**DOCUMENT EXCERPT**
************

Consultant / employee for:Accenture, ADTranz, Bombardier, Cisco, Chr. Hansens Laboratories, Control Systems, ECSoft, Ericsson, Genaco Verigen, ION Kenya, ICEA LION Group, IT Akademiet, IT...

  • Member since 2019
  • 164 items added with 17,395 views
  • Feb 17, 2022

IN a recent article on Energy Central, you wrote: 

"Providing utility customers with reliable electricity isn't an option, it's a necessity. Our health, comfort and the economy depend on it. For electric utility companies, this is becoming more difficult because of an increase in extreme weather events (EWEs) and the growth of renewables, which can be unpredictable."

Well. Our health does indeed not depend on it. Comfort? That is debatable. We have by our extreme consumption of electricity to feed A/C systems, caused that the temperature is increasing. Pay attention to that we are discussing two increases of temperature: One which is the global average temperature, which has passed 1 degree. The other is the extreme temperatures on land, which in some regions (especially regions without forest!) - can get up to 10++ degrees above normal level. 

It is our ruthless consumption of electricity and other fossil fuel energy forms which is the cause. We could not take a few degrees above the comfortable 20 degrees of Celsius - so - we had to burn some trees every day so that a machinery could maintain the comfortable 20 degrees. 

Is it comfort we are experiencing now? The fact that certain areas are becoming uninhabitable, due to climate problems? Finally you wrote that our economy depends on it. That too is strongly debatable. If we look into this fatamorgana of perpetual growth economy which has seen a splurge of babies being born, without anything to cater for it, except our naive humanity (a humanity which stretches exactly to the boundary of each person's self, not an inch beyond), which again see good deeds only doable if there is a (bigger) return. Selfish, selfish and selfish. If the economy, driven by exactly economists and sick advocates, is the economy you are talking about as depending in it - then let that economy die. Die, die, die. There is no need to keep anything which is sick. And this economy which we see here - that one is sick.

If it is not sick when an economy drives us all to slaughter on nature in the same way as if we sat on a branch and cut it off between us and the stem, then I do not know what is sick. 

Therefore - stability? For what? I do live in Kenya, where power cuts are the order of the day, the order of the hours - and also these occur frequently (daily) week in week out, month in month out, year in year out. After 16 years here, I am still alive, I am fine, and it is not in any way affecting my health, comfort or my economy. Despite that I work in the IT-sector, despite that I do my work via an online connection. 

So - I recommend that all of you who read this article take a breather - and ask yourself - does YOUR work really depend on electricity to such an extent so that your health, comfort and economy depends on the stability? 

Here in Kenya we have long time ago found out how to do things without electricity. It is not a must. 

How about you?


David Svarrer

I do renewable energy - in Kenya - where power comes and goes as the wind blows and as the sun and the clouds interchange.

Bob Meinetz's picture
Bob Meinetz on Feb 18, 2022

"It is our ruthless consumption of electricity and other fossil fuel energy forms which is the cause."

No, David, consumption of electricity is not causing climate change. It's the carbon we emit into the atmosphere, most of which ends up as carbon dioxide, that is causing the greenhouse gas effect.

It's not a trivial distinction - combustion of fossil fuels is solely responsible for all of the post-1850 surplus of carbon in the atmosphere.

************

**DATA SUPPLIED**
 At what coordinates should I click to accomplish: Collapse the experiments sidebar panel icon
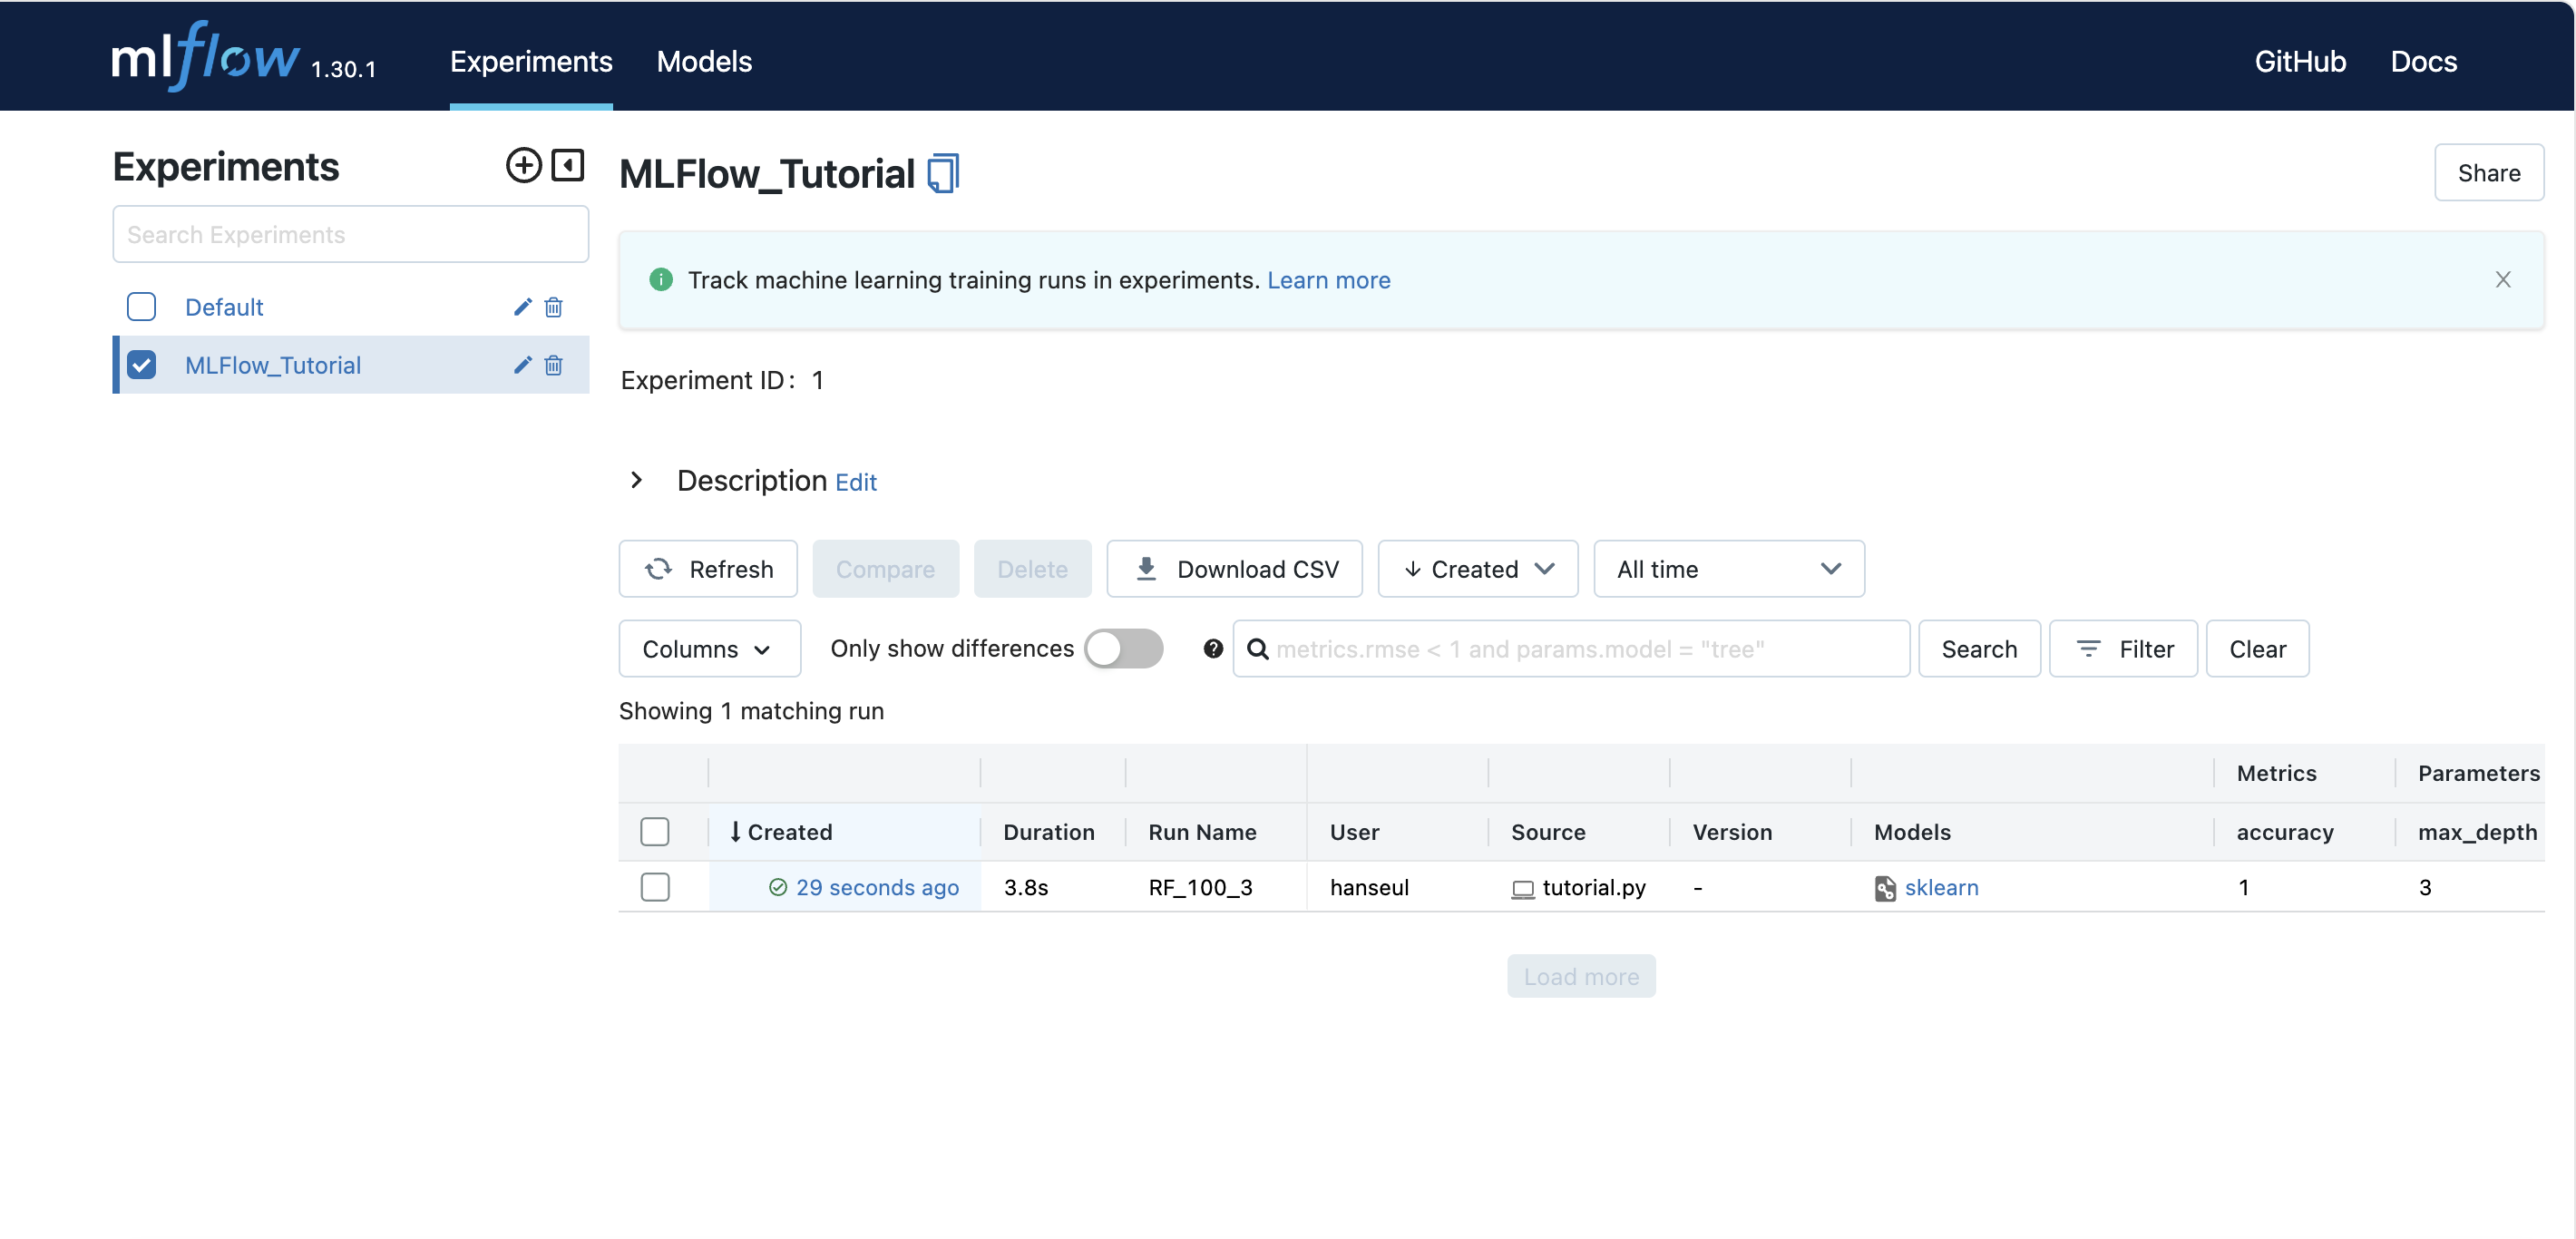(x=568, y=165)
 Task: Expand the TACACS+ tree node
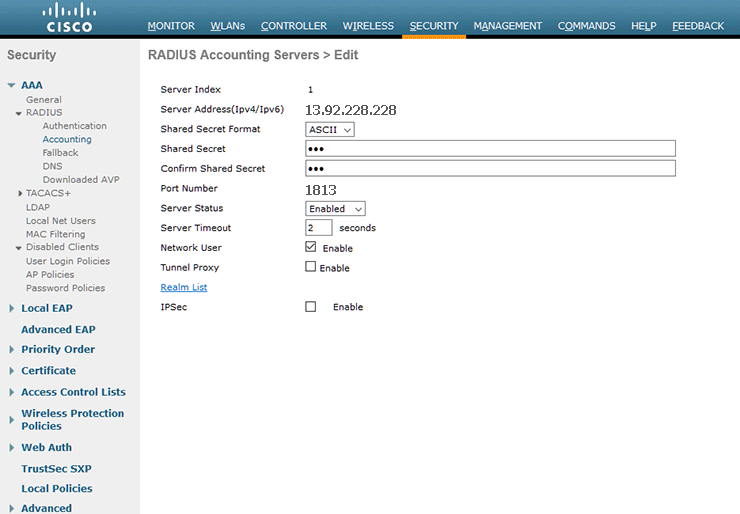[x=19, y=193]
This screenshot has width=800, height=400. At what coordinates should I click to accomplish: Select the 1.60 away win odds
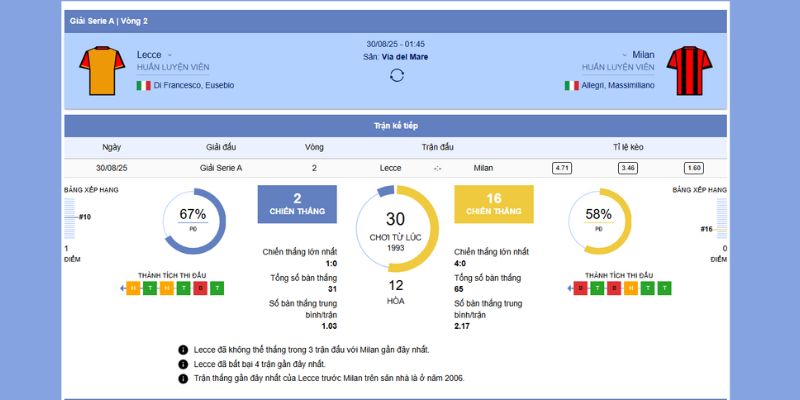click(694, 168)
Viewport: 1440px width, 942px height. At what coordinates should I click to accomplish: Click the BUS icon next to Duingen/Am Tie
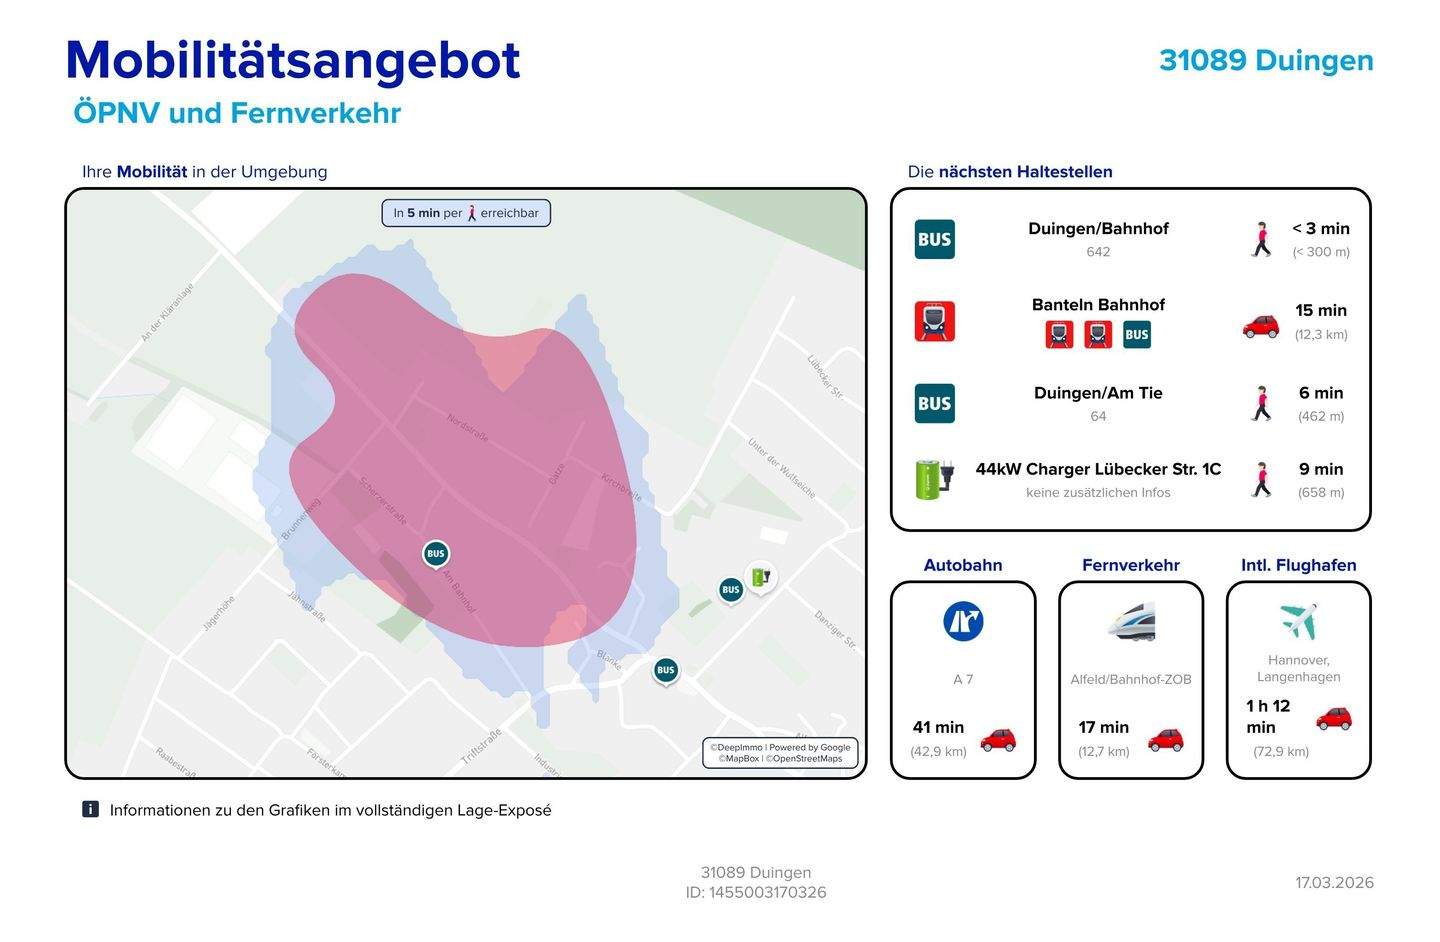pos(934,404)
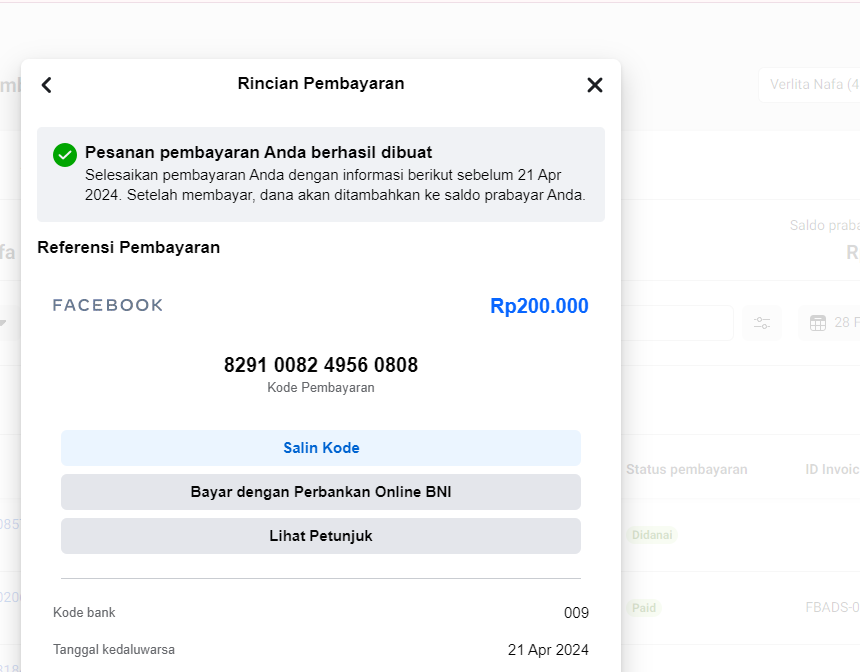The image size is (860, 672).
Task: Open the Verlita Nafa account dropdown
Action: 810,84
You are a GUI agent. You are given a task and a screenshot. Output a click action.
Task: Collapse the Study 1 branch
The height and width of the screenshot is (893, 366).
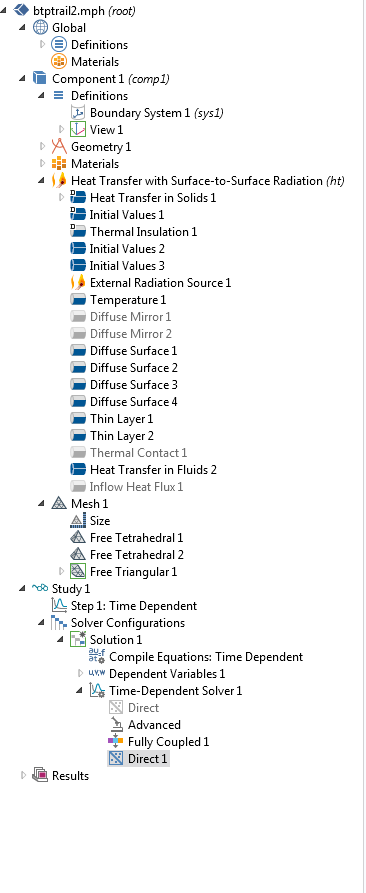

************

**EXERCISE TASKS**
(a) Reproduce the passage of the electricity comment that starts at "Bob Meinetz's picture" and ends after "greenhouse gas effect.".
(b) In how many lines of the listing does the string "what" appear, matching case exactly? Reply with the number alone.

**SOLUTIONS BY TASK**
(a)
Bob Meinetz's picture
Bob Meinetz on Feb 18, 2022

"It is our ruthless consumption of electricity and other fossil fuel energy forms which is the cause."

No, David, consumption of electricity is not causing climate change. It's the carbon we emit into the atmosphere, most of which ends up as carbon dioxide, that is causing the greenhouse gas effect.

(b) 3